Legal Planning For Incapacity Explained

Incapacity Planning is planning for how your affairs will be handled if you become unable to handle your own affairs due to injury, illness, or mental condition. It can involve Durable Powers of Attorney, Health Care Powers of Attorney, what is sometimes called a Living Will or Directive to Physicians, and various types of trusts.

What is a Durable Power of Attorney?

A Durable Power of Attorney is a document in which you grant someone else the power to act on your behalf. It is “durable” because the person to whom you grant the power continues to have that power after you become incapacitated. Incapacity can result from injury, illness, or mental condition. This power of attorney can be granted to be effective immediately and not affected by later incapacity or it can be granted now to become effective only if you become incapacitated. Often, a Durable Power of Attorney gives broad powers concerning your financial matters, but it can also be limited in its scope.

What is a Health Care Power of Attorney?

A Health Care Power of Attorney is similar to a Durable Power of Attorney and can be made to be “durable”. However, the powers granted are limited to those relating to your health care, treatment, emergency care, hospitalization, etc.

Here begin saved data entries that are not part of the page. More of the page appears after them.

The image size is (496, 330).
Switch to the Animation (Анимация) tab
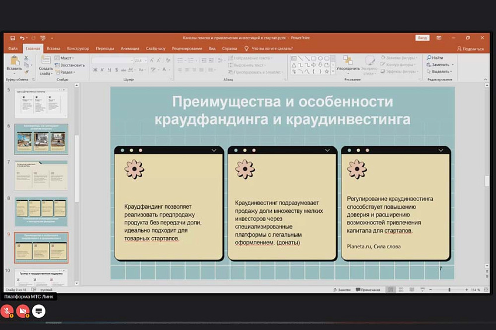[130, 48]
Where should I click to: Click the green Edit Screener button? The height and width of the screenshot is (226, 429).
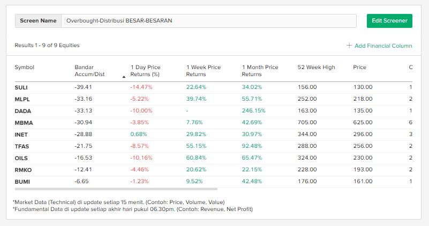389,21
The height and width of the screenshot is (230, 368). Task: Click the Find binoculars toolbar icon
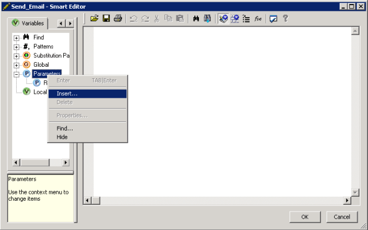tap(196, 18)
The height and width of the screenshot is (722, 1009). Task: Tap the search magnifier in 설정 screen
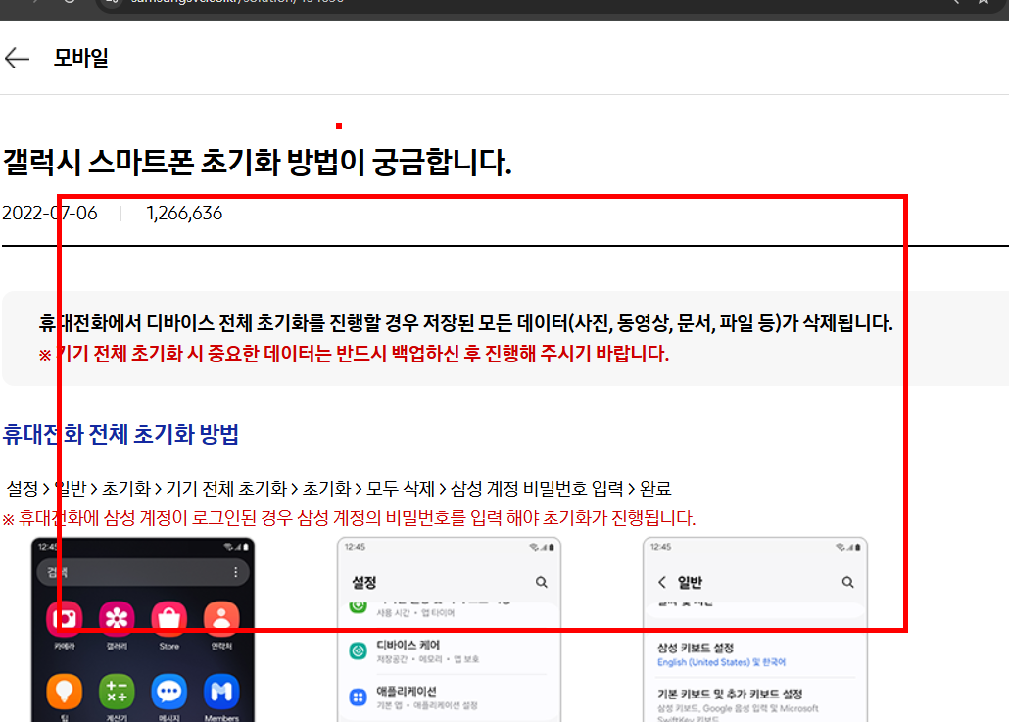click(542, 581)
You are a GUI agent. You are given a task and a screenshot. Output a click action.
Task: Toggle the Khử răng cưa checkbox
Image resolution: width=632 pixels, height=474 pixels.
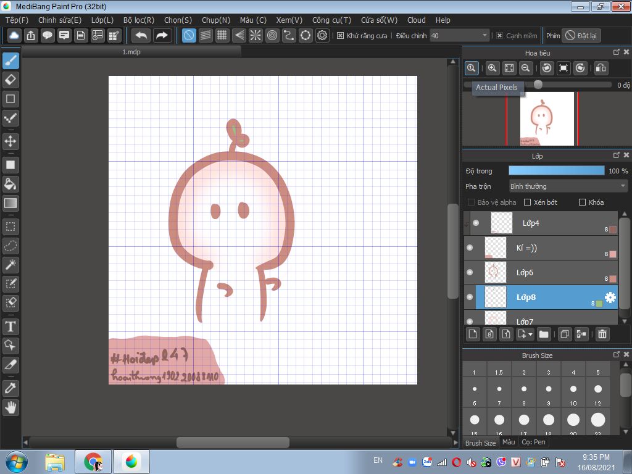[x=340, y=36]
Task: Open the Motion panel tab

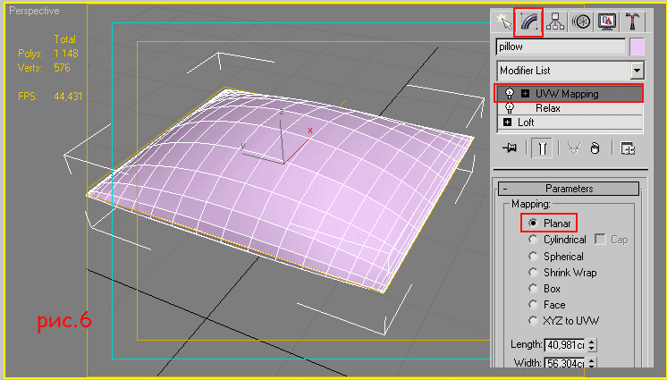Action: pyautogui.click(x=581, y=21)
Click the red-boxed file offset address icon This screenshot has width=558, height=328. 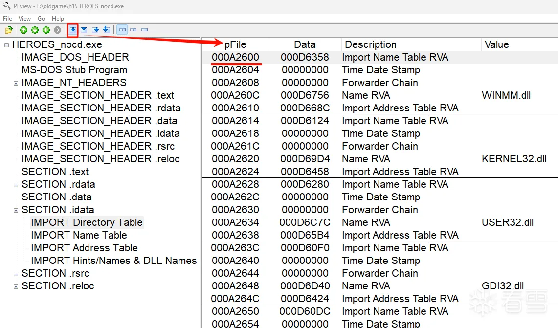tap(72, 30)
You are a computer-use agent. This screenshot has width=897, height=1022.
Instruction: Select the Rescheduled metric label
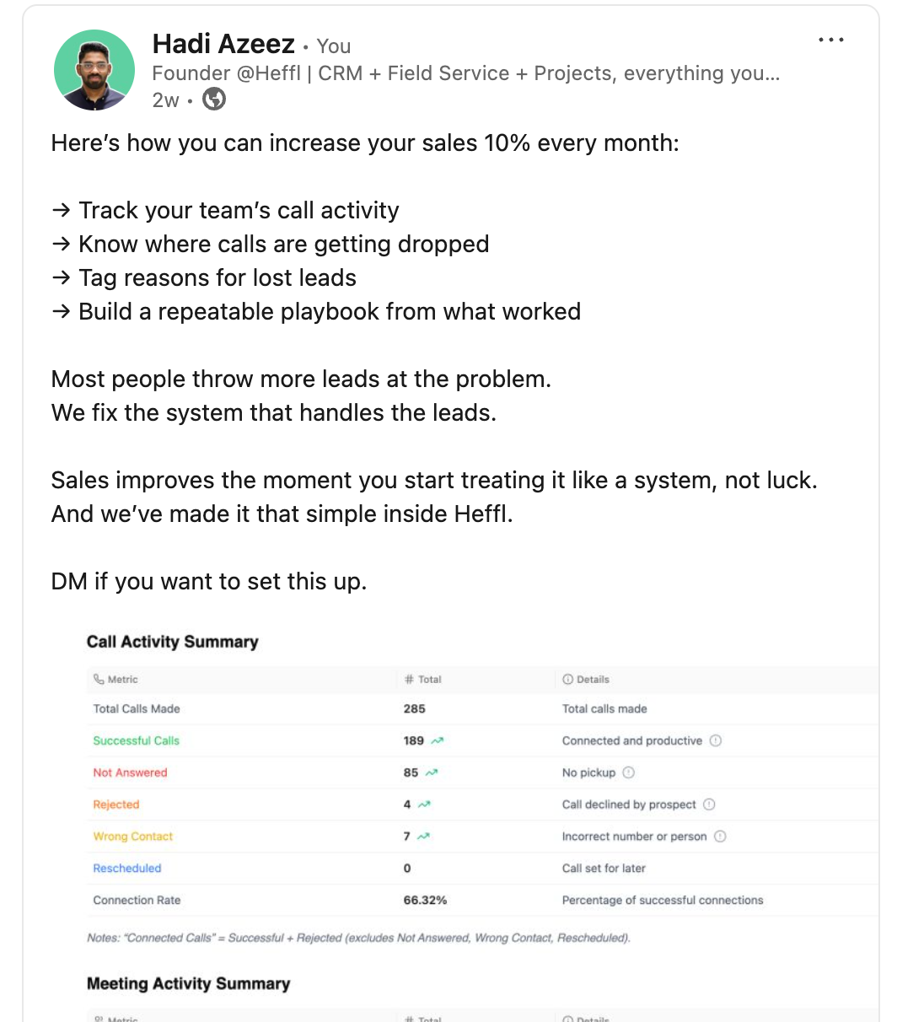[127, 869]
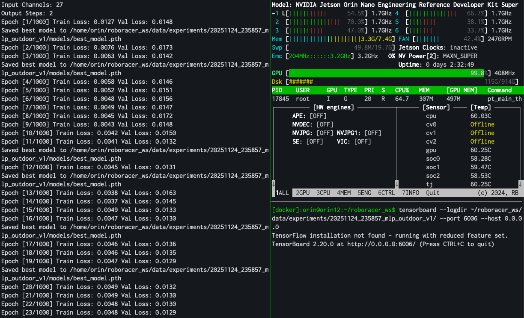The width and height of the screenshot is (524, 318).
Task: Open the 3CPU tab
Action: (323, 192)
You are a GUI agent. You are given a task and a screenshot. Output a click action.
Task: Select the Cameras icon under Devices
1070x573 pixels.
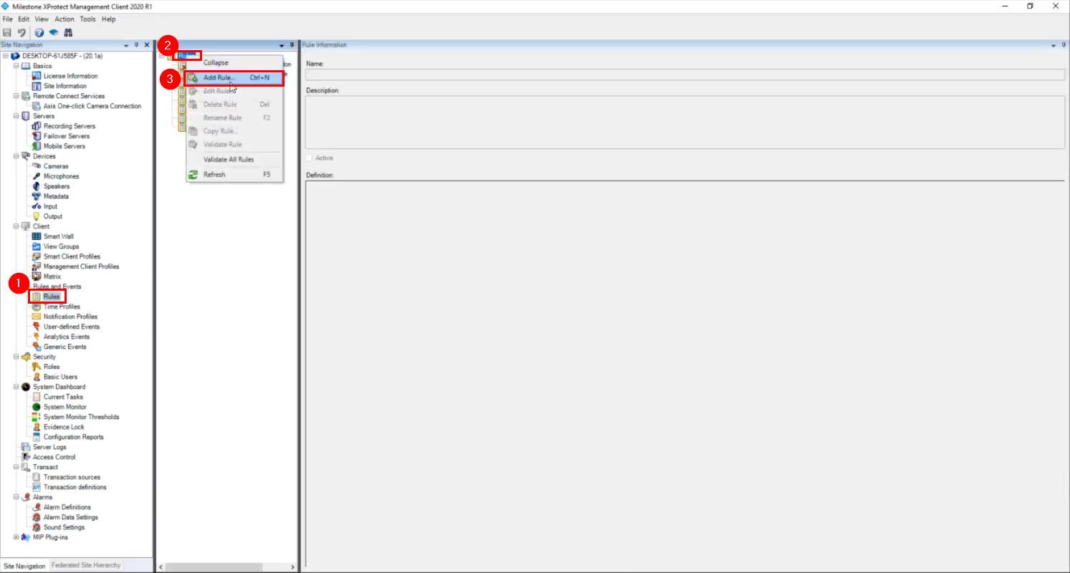[35, 165]
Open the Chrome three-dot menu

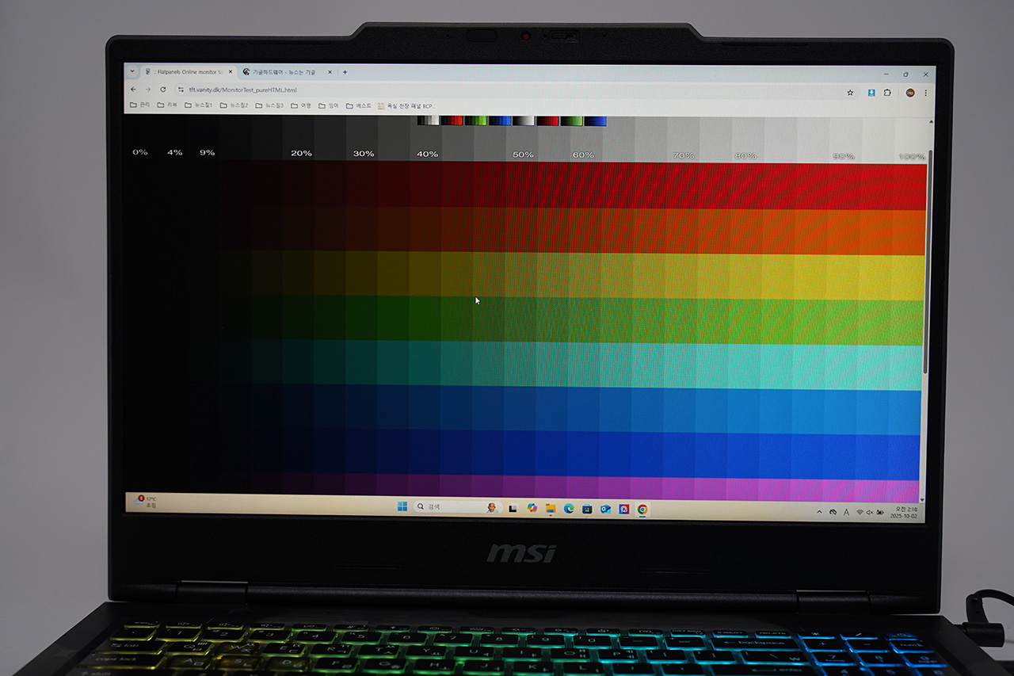pyautogui.click(x=925, y=93)
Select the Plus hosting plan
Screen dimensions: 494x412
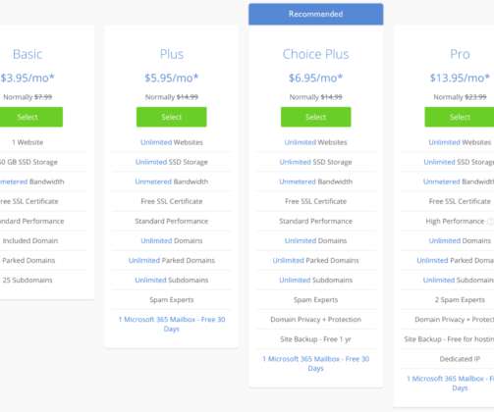click(172, 117)
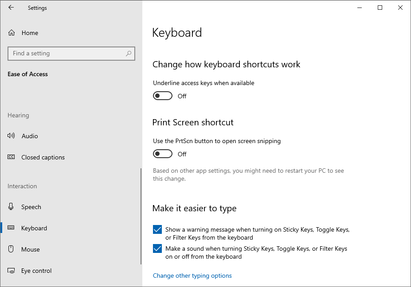Click the Keyboard sidebar icon
411x287 pixels.
[x=11, y=228]
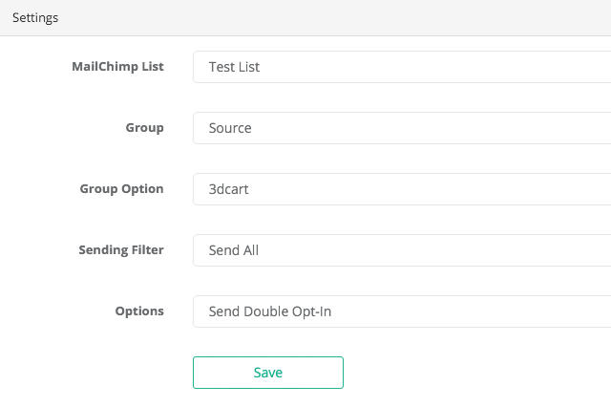Click the 'Send Double Opt-In' value text
611x407 pixels.
click(x=270, y=311)
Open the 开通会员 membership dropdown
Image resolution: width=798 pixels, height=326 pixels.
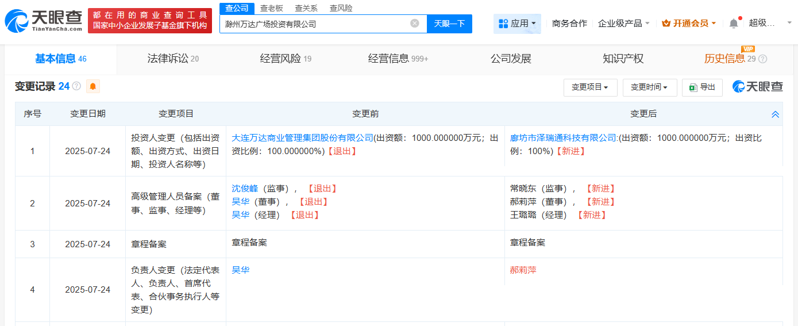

The health care powers can be included in a Durable Power of Attorney that also deals with financial matters or it could be a separate document. For example, you might want to give one person power to deal with your financial matters, but someone else the powers relating to your health care. In that case, separate documents might be appropriate.

What is a Living Will/Health Care Directive?

A Living Will, sometimes referred to as a Health Care Directive or Directive to Physicians, is a document that expresses your wishes if extraordinary measures would be needed to keep you alive. Unlike a will that expresses your wishes for distribution of your property upon your death, a Living Will does not deal with property at all. Instead, it guides doctors in the care you want to receive in certain limited circumstances. If you need surgery or are being admitted to a medical facility for some other reason, you will most likely be asked whether you have a Living Will or similar document. If you do not, you will most likely be offered the opportunity to sign a form of document provided by the medical facility. But you may not be given sufficient time to read and understand the form or have any questions answered by an objective adviser. The planning process allows you to consider the issues and tailor the document to your wishes, within certain legal requirements, without the pressures of time constraints and lack of information.

What is a Trust?

A Trust is a way for another person, the trustee, to hold property for your benefit or someone else’s benefit. The trustee is responsible for managing the trust property and distributing the property to the trust beneficiary or for his or her benefit according to the terms of the trust. The trustee owes the trust beneficiary or beneficiaries certain duties to take care of the trust property and follow the terms of the trust. It works similarly to a Durable Power of Attorney because someone else has authority to deal with your property, but it is different from a Durable Power of Attorney since you transfer your property to the trustee to be held in the trust. A Trust can be revocable or irrevocable. If the Trust is irrevocable, you give up your ability to change the trust. So, proper drafting of the trust document is essential. A Trust can be established for the benefit of a child, a minor. It might be established to provide funds for every day living in the event the primary provider of such funds is unable to do so. It might be established to provide funds to pay for the child’s education. A Trust can be established for a person with “special needs”, whether that person is the person establishing the trust or someone else. “Special needs” trusts are often used to protect assets when the beneficiary of the trust is someone who is receiving or may in the future want to qualify to receive public assistance benefits in various forms. In some cases, property owned directly by a person may prevent that person from qualifying to receive needed public assistance benefits. The special needs trust addresses that issue.

What is a Guardianship?

A Guardianship is a formal court proceeding where the court names a person to serve as “guardian” of an individual and/or the property of the individual. There can be a full guardianship or a limited guardianship. In a full guardianship, a guardian can be appointed for an individual who has “a significant risk of personal harm based on a demonstrated inability to adequately provide for nutrition, health, housing, or physical safety”; or an individual who is “at significant risk of financial harm based on a demonstrated inability to adequately manage property or financial affairs”; or an individual under the age of 18. A limited guardianship can be established for individuals who are capable of managing some of their personal and financial affairs. A court must look at the evidence presented to it to determine if a guardianship should be established. The guardian is, in effect, a trustee and is held to a high standard of conduct. Guardians and limited guardians are subject to continuing supervision by the court that appoints them. Most significant acts by a guardian require court approval before the act is performed.